Der „Voitl“auf dem E-Scooter
Bei den Oberammergauer Passionsspielen gab es heuer Aufregung um den Esel. Tierschützer erklärten, dass Tiere keine Transportmittel seien (Das hätten sie schon Dschingis Khan sagen sollen!),
weshalb Jesus bzw. der Darsteller des Jesus gefälligst auf einem E-Scooter in Jerusalem einreiten solle. Oder einfahren, muss man wohl eher sagen.
Wenn das der alte Voitl im Lungau noch erlebt hätte! Jahr für Jahr zog
Valentin Pfeifenberger, der legendäre Pfarrer von Thomatal, am Palmsonntag auf einem Esel reitend durch den Ort
und in die Kirche ein. Der Salzburger Erzbischof Colloredo hatte diesen Brauch zwar 200 Jahre davor verboten,
weil er ihn für eine Eselei hielt (ein früher Anhänger des E-Scooters?). Doch davon ließ sich ein Valentin Pfeifenberger nicht beeindrucken. Und auch nicht davon, dass ihn Esel Fritz einmal bei der
Prozession abwarf. Am nächsten Palmsonntag war Fritz wieder brav.
Vor dem Thomataler Kircherl erinnert jetzt ein schönes Standbild an den „Bischof vom Lungau“und seinen Palmesel. Heutzutage wäre das anders. Heute
würde Pfarrer Pfeifenberger einen PalmE-Scooter benutzen.

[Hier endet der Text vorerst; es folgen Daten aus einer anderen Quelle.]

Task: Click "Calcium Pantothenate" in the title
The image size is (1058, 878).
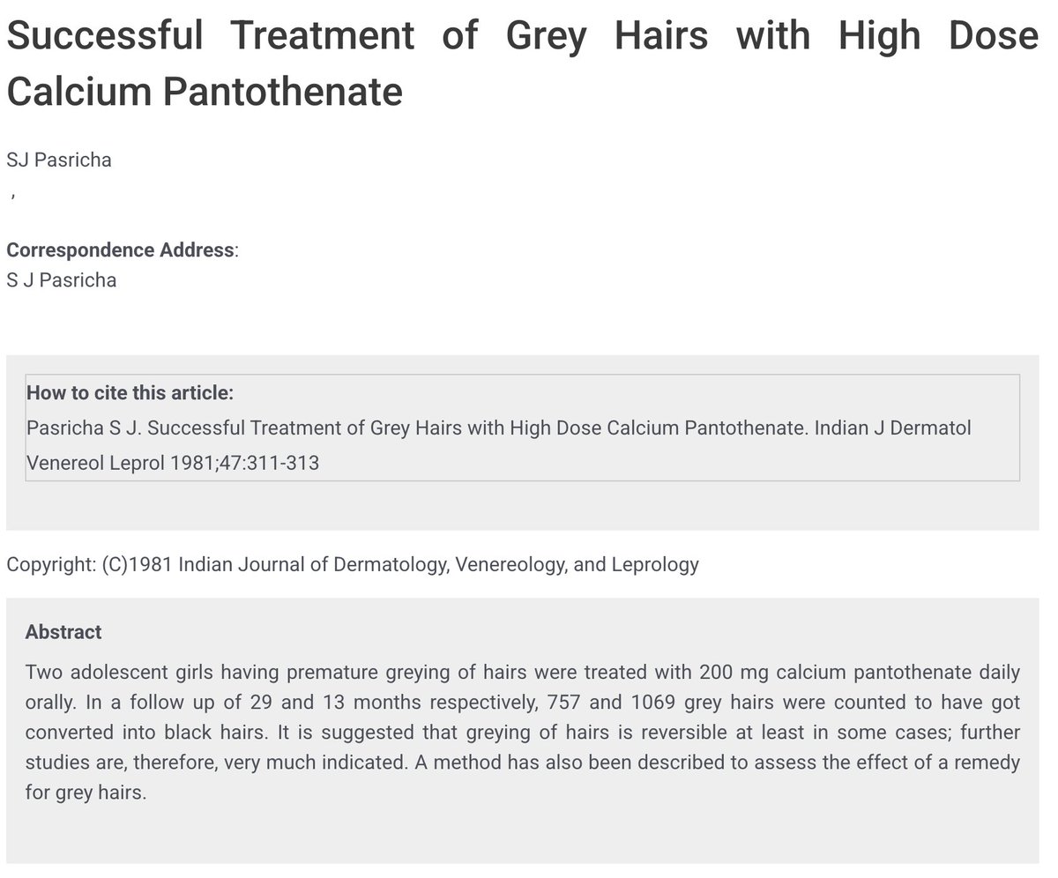Action: [x=205, y=92]
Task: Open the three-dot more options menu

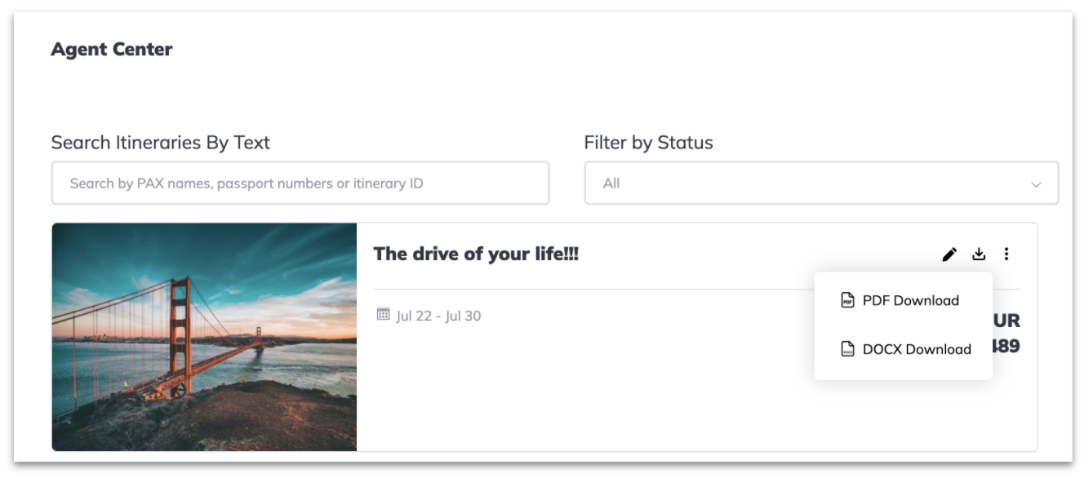Action: point(1006,254)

Geistliche und Esel, das ist übrigens ein heikles Kapitel. Um das Jahr 1000
herum wurde der Gegenpapst Johannes XVI. gestürzt und in einer Schandprozession durch Rom geführt: Man verstümmelte ihm das Gesicht, setzte ihm ein Kuheuter als Mütze auf und führte
ihn dann, verkehrt auf einem Esel sitzend, durch die Stadt. Der arme Mann
wird sich auch gedacht haben: Esel sind keine Transportmittel ...
Aber nicht nur die Katholischen, auch die Evangelischen haben oder hatten es
mit dem Esel. Gewohnt deftig schrieb Martin Luther: „Der Esel will Schläge
haben und der Pöbel will mit Gewalt regiert sein. Das wusste Gott wohl; darum gab er der Obrigkeit nicht einen Fuchsschwanz, sondern ein Schwert in die Hand.“Aus diesem Luther-Wort spricht schon der moderne Geist: Ein Fuchsschwanz ist kein Zuchtmittel!

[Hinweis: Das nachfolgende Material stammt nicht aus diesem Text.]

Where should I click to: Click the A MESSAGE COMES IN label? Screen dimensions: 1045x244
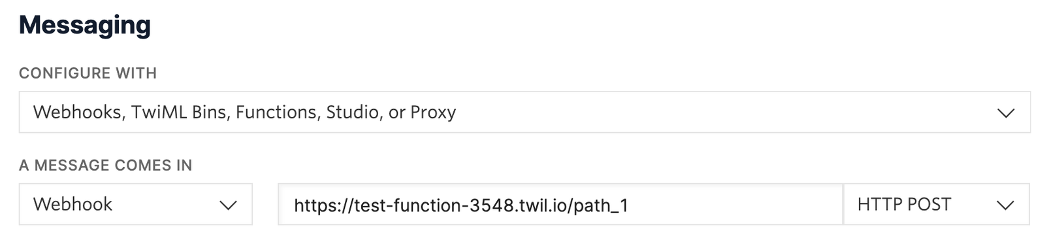(105, 165)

Da braucht’s schon ein E-Schwert. Man sollte es vor allem gegen jene einsetzen, die ihren E-Scooter nach Gebrauch irgendwo mitten auf dem Weg stehen lassen. Diese Esel.

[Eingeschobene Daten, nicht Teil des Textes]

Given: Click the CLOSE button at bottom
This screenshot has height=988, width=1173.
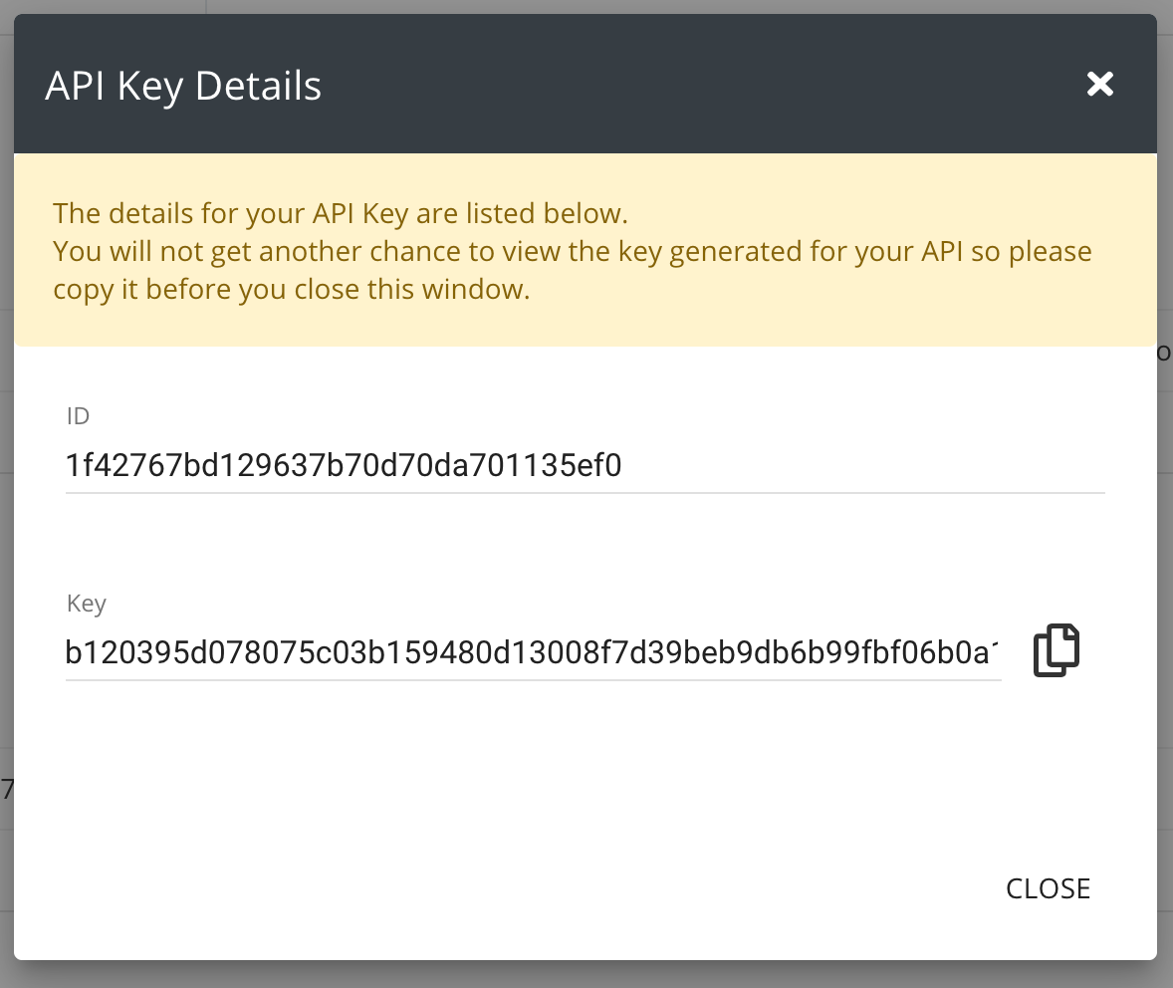Looking at the screenshot, I should coord(1048,888).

Der Oberammergauer E-Scooter wäre vielleicht auch die Lösung für ein Problem, das Johann Peter Hebel in seinem „Schatzkästlein des rheinischen Hausfreundes“schilderte:
Ein Mann reitet auf seinem Esel heim und lässt seinen Sohn nebenhergehen. Da kommt ein Wanderer und sagt: „Das
ist nicht recht, Vater, dass ihr reitet und den Buben gehen lasst. Ihr habt stärkere Glieder!“Der Mann steigt ab und lässt den Sohn reiten. Da kommt wieder ein
Wanderer und sagt: „Das ist nicht recht, dass du reitest, Bub, und den Vater gehen lässt. Du hast jüngere Beine!“Da steigen beide – Vater und Sohn – auf
und lassen sich vom Esel tragen. Abermals kommt ein Wanderer und ruft empört: „Zwei Kerle auf einem schwachen Tier! Man sollte einen Stock nehmen und Euch herunter jagen!“
Da steigen beide ab und gehen neben dem Esel zu Fuß. „Ihr seid drei kuriose Gesellen!“, ruft ein vierter Wanderer.
„Ist es nicht genug, wenn zwei zu Fuß gehen? Geht’s nicht leichter, wenn einer
von Euch reitet?“Da nehmen Vater und Sohn einen Strick, binden dem Esel die Beine zusammen, stecken einen Ast durch und tragen das Tier auf den Schultern heim. – Hebels Resümee: „So
kann’s kommen, wenn man es allen Leuten recht machen will.“
Die Geschichte ist eine schöne Parabel auf die Politik und ihre Lösungen, die am Ende pragmatisch genannt werden. Aber man merkt, dass die Szene schon 200 Jahre auf dem Buckel hat.
Heute wäre so etwas nicht möglich. Schließlich ist die Benutzung des EScooters zu zweit streng verboten.